## Data for the task
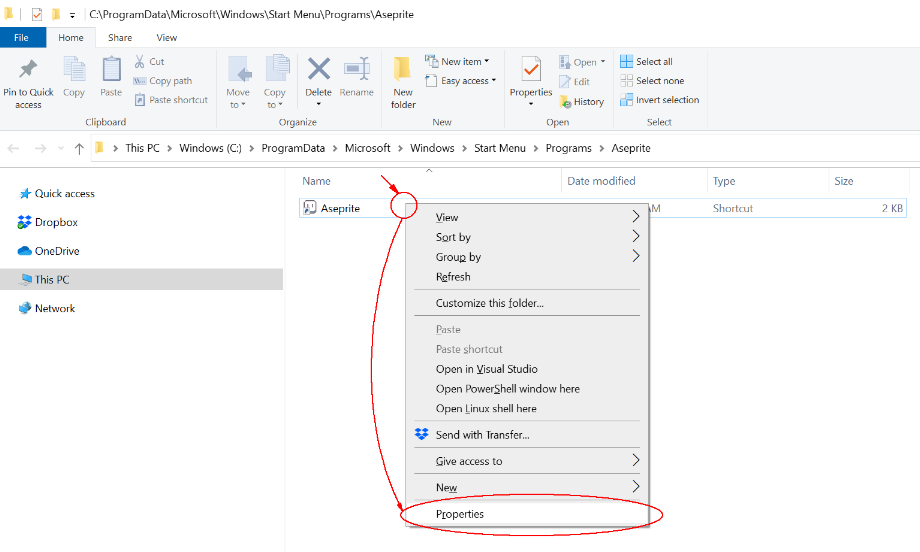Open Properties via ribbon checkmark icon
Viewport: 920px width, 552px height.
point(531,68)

* * *

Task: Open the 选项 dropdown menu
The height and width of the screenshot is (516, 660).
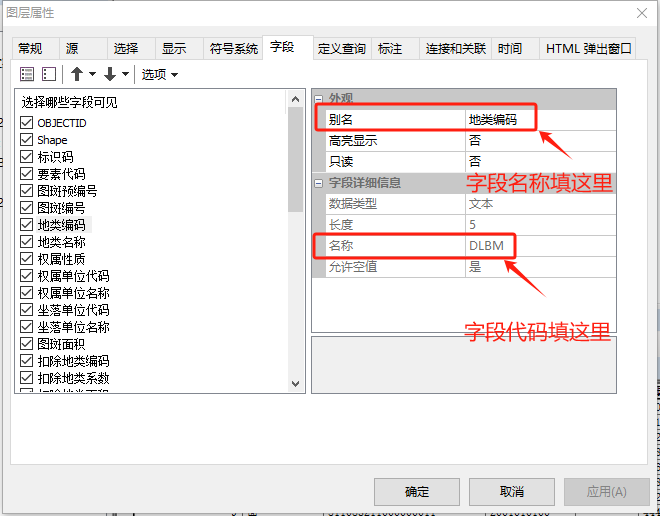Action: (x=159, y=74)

## Work instructions
Reproduce verbatim the part of the material that opens with the line containing "Task: Open the 选项 dropdown menu" and closes with the line containing "Action: (x=159, y=74)", leaving the pictures out.

## Task result
Task: Open the 选项 dropdown menu
The height and width of the screenshot is (516, 660).
Action: (x=159, y=74)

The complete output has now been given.